7: My friend Kim, who has been in my life for 40 years now. We fill each other’s holes because we are two very different people. We have worked together, played together, celebrated birthdays together, hiked together, argued together, traveled together, gotten lost together, and these days Zoom together because we now live in two different states. My life is richer because Kim is part of it.

A recent Facebook picture of my friend Jean, who is a teacher and having her own mile-marker moments of learning to teach online.
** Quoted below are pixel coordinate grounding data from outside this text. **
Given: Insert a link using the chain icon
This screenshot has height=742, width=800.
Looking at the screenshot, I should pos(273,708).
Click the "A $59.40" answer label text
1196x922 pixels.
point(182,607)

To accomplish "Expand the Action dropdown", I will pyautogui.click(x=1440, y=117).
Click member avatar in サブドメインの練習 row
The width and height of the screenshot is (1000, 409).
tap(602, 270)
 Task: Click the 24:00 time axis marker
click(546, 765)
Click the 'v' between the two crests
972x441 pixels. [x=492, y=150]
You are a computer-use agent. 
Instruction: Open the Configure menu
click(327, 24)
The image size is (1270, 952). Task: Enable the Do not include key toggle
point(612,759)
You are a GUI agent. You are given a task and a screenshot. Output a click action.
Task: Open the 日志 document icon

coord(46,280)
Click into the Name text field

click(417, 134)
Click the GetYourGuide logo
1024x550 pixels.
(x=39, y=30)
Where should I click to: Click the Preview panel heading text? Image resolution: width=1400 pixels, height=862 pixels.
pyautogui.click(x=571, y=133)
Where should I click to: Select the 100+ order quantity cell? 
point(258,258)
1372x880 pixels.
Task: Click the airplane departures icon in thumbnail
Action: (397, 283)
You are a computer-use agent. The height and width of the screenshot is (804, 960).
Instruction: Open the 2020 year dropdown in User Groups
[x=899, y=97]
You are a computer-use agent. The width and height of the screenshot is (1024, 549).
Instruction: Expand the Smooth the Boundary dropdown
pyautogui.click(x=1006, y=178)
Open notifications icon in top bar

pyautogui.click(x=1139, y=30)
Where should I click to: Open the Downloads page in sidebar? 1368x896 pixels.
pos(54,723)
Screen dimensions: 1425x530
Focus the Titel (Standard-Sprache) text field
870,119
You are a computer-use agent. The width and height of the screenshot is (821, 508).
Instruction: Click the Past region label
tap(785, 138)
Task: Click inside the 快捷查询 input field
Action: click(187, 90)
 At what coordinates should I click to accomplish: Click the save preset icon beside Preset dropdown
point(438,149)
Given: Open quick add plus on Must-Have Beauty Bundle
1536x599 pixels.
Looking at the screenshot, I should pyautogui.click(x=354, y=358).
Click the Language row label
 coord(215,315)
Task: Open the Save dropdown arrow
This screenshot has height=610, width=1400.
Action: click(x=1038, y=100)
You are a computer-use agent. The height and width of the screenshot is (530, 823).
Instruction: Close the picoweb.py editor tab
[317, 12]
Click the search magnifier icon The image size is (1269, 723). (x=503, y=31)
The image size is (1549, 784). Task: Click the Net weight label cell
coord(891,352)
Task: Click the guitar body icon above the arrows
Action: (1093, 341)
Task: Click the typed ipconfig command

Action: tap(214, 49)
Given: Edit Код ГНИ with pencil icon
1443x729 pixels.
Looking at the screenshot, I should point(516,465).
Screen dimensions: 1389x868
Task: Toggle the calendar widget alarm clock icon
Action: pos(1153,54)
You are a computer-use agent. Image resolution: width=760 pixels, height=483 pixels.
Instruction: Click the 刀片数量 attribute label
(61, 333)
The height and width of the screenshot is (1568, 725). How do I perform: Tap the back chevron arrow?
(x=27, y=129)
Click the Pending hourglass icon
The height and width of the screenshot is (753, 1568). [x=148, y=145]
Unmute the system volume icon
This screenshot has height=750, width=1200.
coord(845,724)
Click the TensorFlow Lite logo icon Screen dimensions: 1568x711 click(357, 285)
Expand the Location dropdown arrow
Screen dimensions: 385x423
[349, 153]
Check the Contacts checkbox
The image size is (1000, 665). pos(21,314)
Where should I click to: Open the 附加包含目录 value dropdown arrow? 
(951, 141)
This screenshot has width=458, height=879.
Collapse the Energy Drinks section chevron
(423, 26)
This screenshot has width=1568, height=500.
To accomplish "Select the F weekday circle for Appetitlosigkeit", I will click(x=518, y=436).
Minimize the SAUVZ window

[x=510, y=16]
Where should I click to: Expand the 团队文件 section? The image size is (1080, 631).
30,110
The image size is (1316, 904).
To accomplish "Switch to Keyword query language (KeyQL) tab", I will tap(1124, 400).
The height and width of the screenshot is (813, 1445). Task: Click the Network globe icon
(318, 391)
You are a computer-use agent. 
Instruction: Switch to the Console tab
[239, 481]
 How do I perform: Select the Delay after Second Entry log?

She makes me smile and laugh.

8: All the wonderful, talented women in Story Circle Network who helped me find my personal, non-journalistic voice after I retired.  Without the support of this group, my book Travels with Maggie would never have been published.  This group also keeps me daily in touch with like-minded, caring intelligent women who encourage this old broad to keep writing.

9: My friend Jean, who like Kim is as different from me as night and day. It is the best kind of friend to have because it ensures that life is never boring. Jean is part of my daily life here in Tucson, the kind of friend this old broad needs to stay on her toes. Jean challenges me to continue thinking outside my comfortable box, brings the world into my apartment where I’ve tended to get too comfortable, and makes me laugh. She’s my Happy Hour a couple of times a week, and the person my kids call when I go missing for more than a few hours.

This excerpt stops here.